Ruchi Ram Sahni (1863-1948) was the first person from Punjab to make a career in science. He was the first Indian officer in the India Meteorological Department (1885). Moving by choice to teaching, he became the first Indian science professor at Government College Lahore which he served from 1887 till his retirement in 1918. The University instituted Ruchi Ram Sahni Declamation Contest Prize in his honour. He is also India’s first nuclear scientist who published two research papers in 1915 and 1917 working in the laboratory of Ernst Rutherford in Manchester where he interacted with Niels Bohr. (Interestingly, in his laboratory work, he was assisted by his son Birbal Sahni, the well known pale botanist, who was at the time studying in Cambridge.) Sahni entered Punjab Legislative Council as a member of the Swaraj Party.
Ruchi Ram was a conscientious and inspiring teacher who spent six months learning carpentry for the sake of laboratory work.He was an enthusiastic advocate of Punjabi (and regional languages in general) ‘as a vehicle of scientific ideas’. He gave public lectures in Punjabi in Lahore, other towns and even remote villages. All his lectures were ‘illustrated with easy experiments, often with simple apparatus which any one could make for himself’.
A life-long adherent of the Brahmo Samaj principles, he held all religions in high esteem.
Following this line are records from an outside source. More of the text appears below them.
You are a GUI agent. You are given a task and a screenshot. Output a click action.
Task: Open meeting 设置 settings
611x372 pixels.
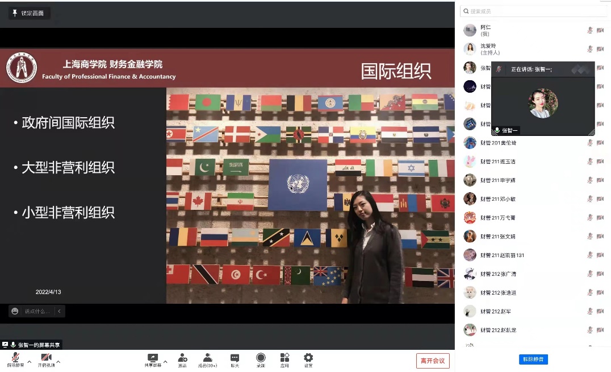pyautogui.click(x=308, y=357)
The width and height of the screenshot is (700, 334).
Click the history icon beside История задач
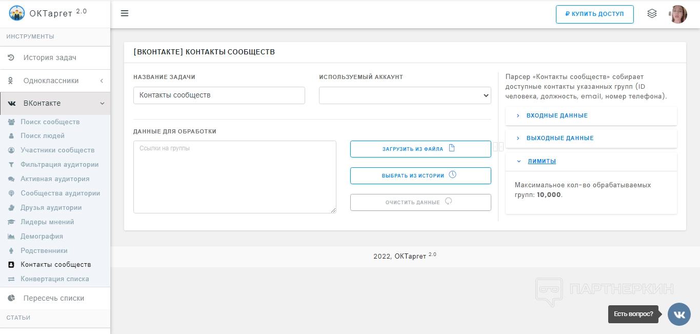pos(11,58)
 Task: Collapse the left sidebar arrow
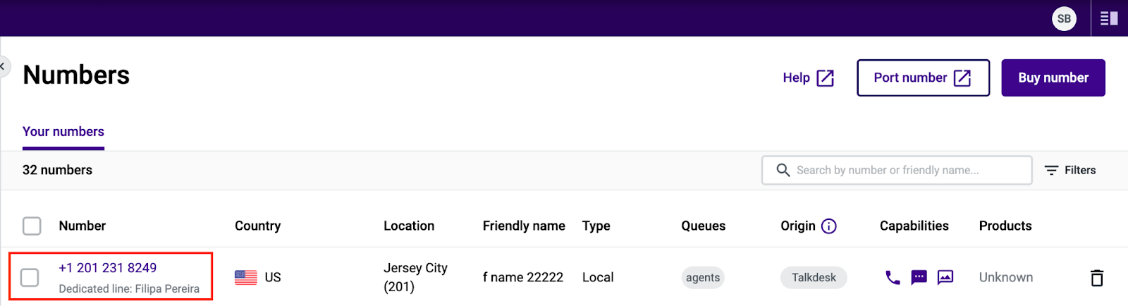click(x=3, y=66)
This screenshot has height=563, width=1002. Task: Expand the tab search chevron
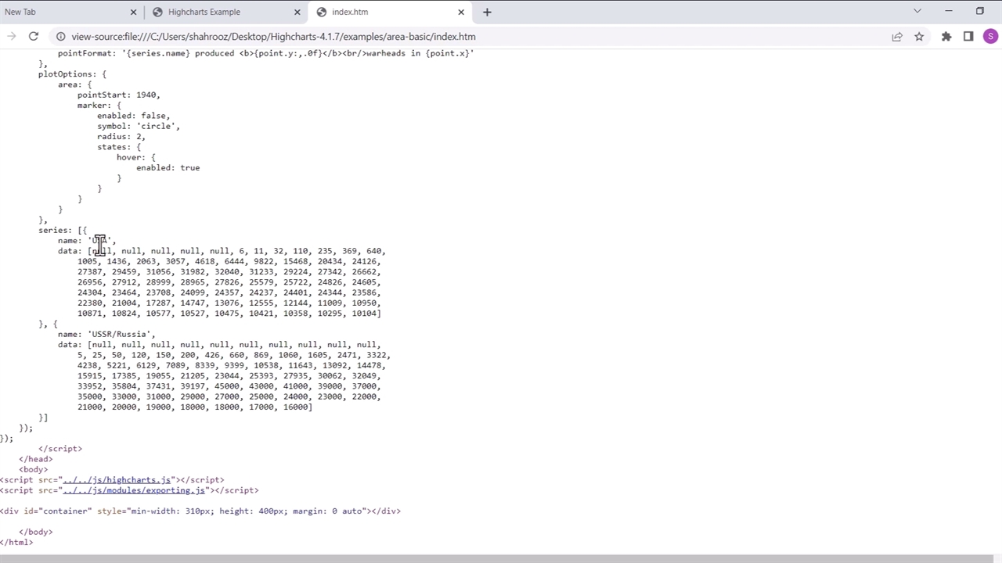pyautogui.click(x=917, y=11)
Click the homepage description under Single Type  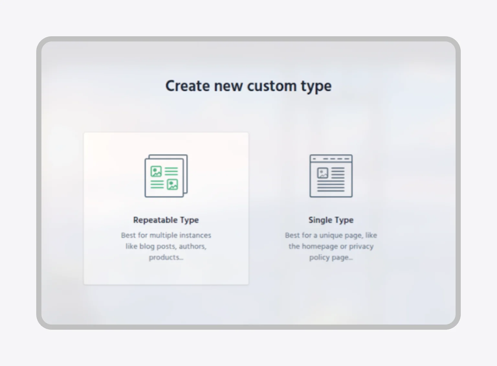point(331,246)
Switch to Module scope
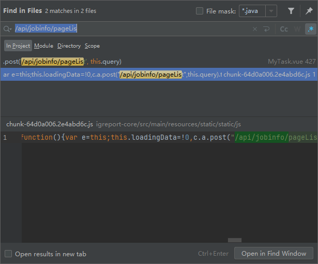 click(x=44, y=46)
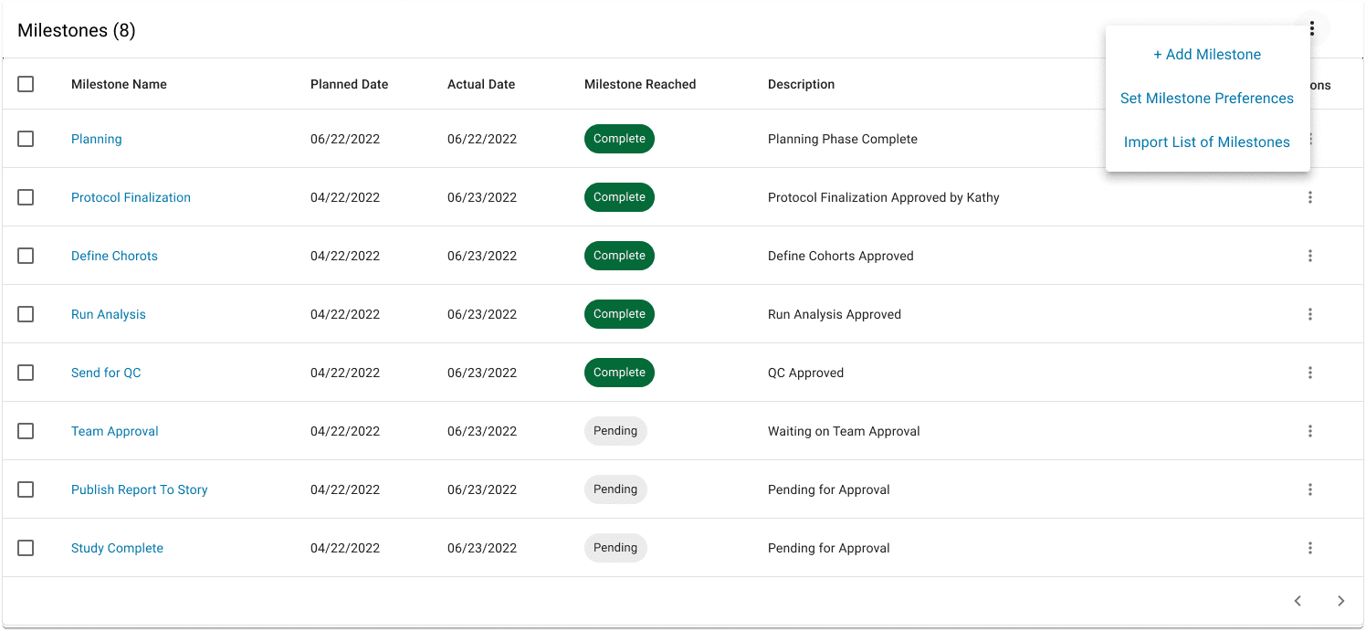
Task: Toggle the select-all checkbox in header
Action: tap(26, 84)
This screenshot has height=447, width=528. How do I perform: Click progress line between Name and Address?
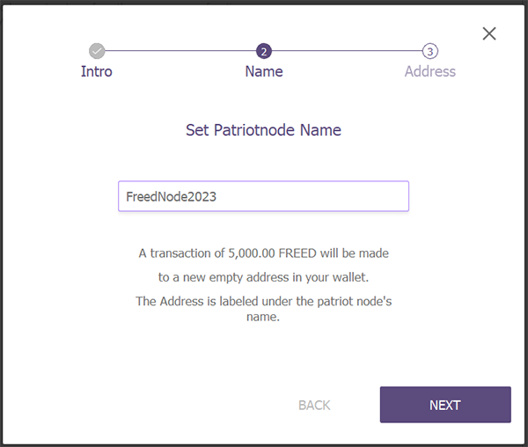[347, 51]
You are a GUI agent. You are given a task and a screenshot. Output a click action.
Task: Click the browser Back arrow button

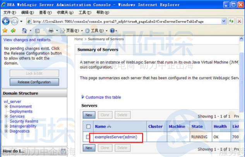coord(6,21)
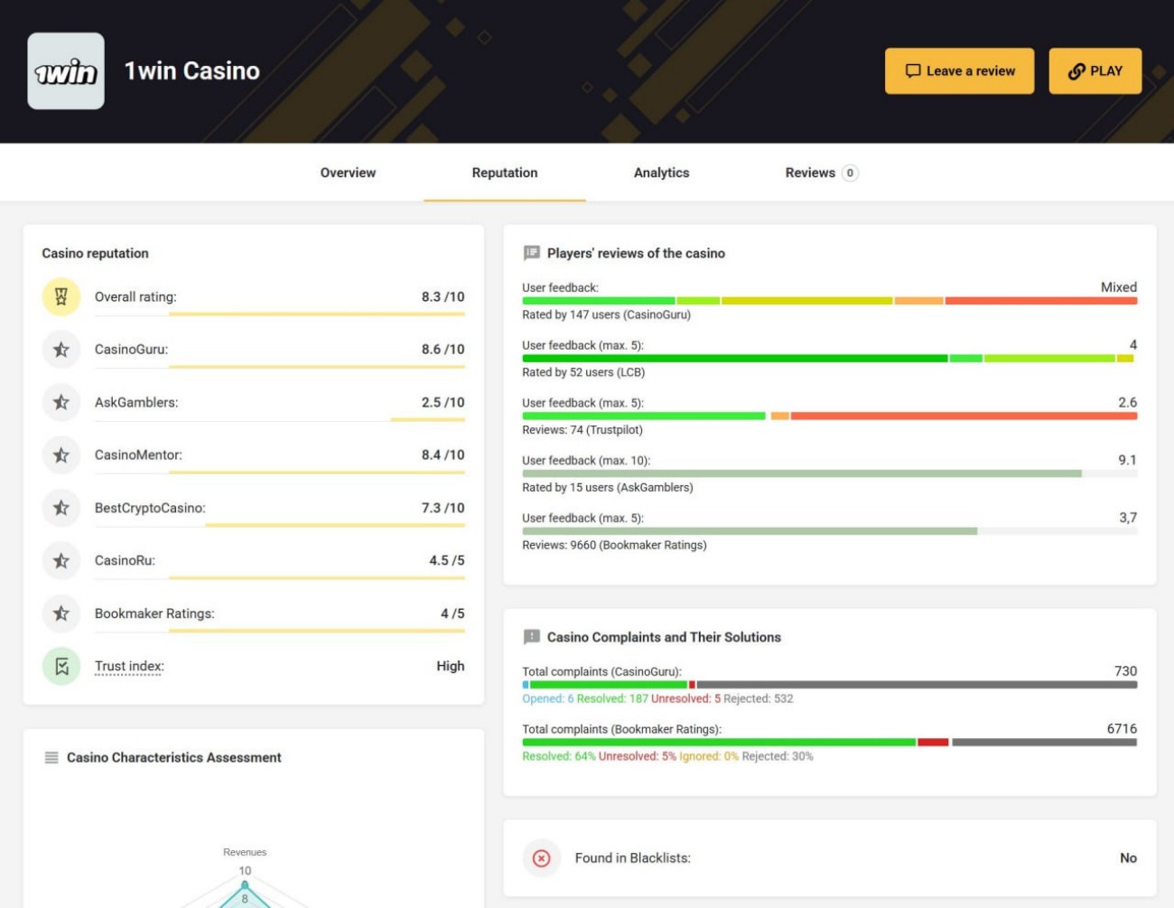Open the Overview tab
This screenshot has height=908, width=1174.
[x=348, y=173]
In or after 1945 he wrote Struggle for Reform in Sikh Shrines, which was later edited by Dr Ganda Singh and published by the Shiromani Gurdwara Prabhandak Committee (SGPC). With his characteristic thoroughness, he preserved all the press communiqués on the subject which SGPC had issued from time to time and subsequently presented a complete set to SGPC whose own collection had gaps.